Вечером, за день до свадьбы, жених и его шафер-дружка приехали к отцу невесты принимать приданое и прямо прошли в контору. Отец невесты, небольшого роста купец с клинистой бородкой и плутоватыми глазами, ждал уже их и, сидя у стола, побрякивал на счетах. Расцеловались со щеки на щеку.
— Печальную необходимость надо исполнить, папашенька, — сказал жених будущему тестю. — Но сам я из деликатности чувств принимать по росписи не буду. Пусть вот Федя займется этим, а я сяду к сторонке, — указал он на дружку и закурил папироску. — О, злато, злато! Сколько из-за него зла-то! — послышался его вздох. — Откровенно говоря, и не хлопотал бы из-за него, проклятого, ежели бы вашей дочери не любил. Ей ведь жить-то с приданым, а не мне! А то после и близок локоть, да не укусишь. Хуже, ежели они, привыкшие к роскошному пуховому ложу родителя, впоследствии в бедности и в холодной квартире прозябать будут. Я, папашенька, человек современный и всей этой серости гнушаюсь, чтоб к приданому из-за недоданной тряпки придираться. Федя займется только главными статьями.

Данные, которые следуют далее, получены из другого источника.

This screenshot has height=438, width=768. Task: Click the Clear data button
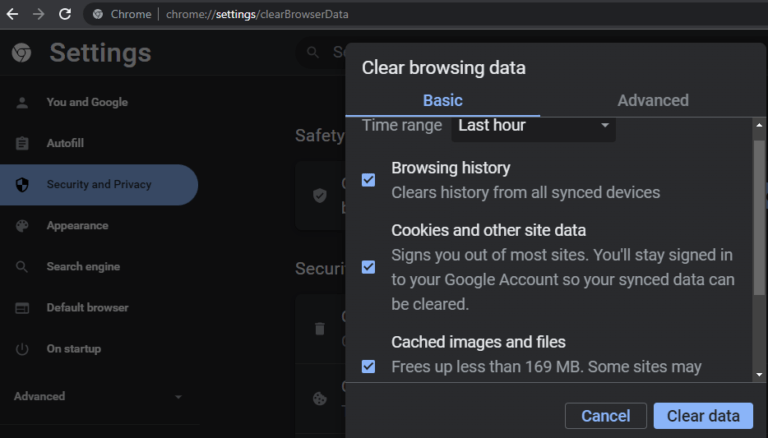[x=702, y=416]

— Да что ты какое прение развел? Словно в семигласной думе. Будь покоен, все в порядке, — отвечал отец невесты. — Неужто я ее обижу?
— То-то, говорю, ей с приданым жить, а не мне. Я по своим понятиям и в хижине убогой… На голых камнях и с поленом в головах спать буду. А они комплекции изнеженной.
Раскрыли роспись. Дружка читал. Жених сидел в стороне.
— «Во имя Отца и Сына…» и там прочее… «Даю за моей дочерью Натальей…» и там прочее… Божьего Милосердия два в серебряных кованых ризах…
— А обещали пять, — не утерпел и заметил жених. — Во-первых, моего ангела нет, а во-вторых, ее. Хотели Трофима и Наталии выменить и дать и не дали. Неопалимой Купины тоже нет. А какой дом без Купины? Вдруг пожар? Чем я оборонюсь? Ну, да это я так, к слову… Не хотите, чтоб лишняя благодать у вашей дочери в доме была, и не надо.
— Ложек столовых и чайных, и десертных по две дюжины, ситечко одно, ложка суповая одна, ложка рыбная одна, молочник, поднос, чайник и самовар парадный… — читал дружка и прибавил: — Тут показано двадцать три фунта серебра, а мы вешали и вышло одиннадцать.
— Не может быть… — смутился отец.
— Очень может быть-с, — отвечал жених. — Будьте покойны — верно как в аптеке. Во-первых, вы, должно быть по ошибке, вместо серебряного самовара мельхиоровый подсунули. Мы смотрели, папашенька, пробы нигде не нашли.
— Ну, уж это жена. Она закупала. Может быть, и мельхиоровый.
— Однако вы его в серебро закатали. Не мне из него, папашенька, пить, а вашей дочери, только зачем же обещать? Ну, да все равно. Клади, Федя, на счеты двенадцать фунтов. Папашенька деньгами дополнят. Серебро-то в деле, кажется, по двадцати восьми рублей фунт.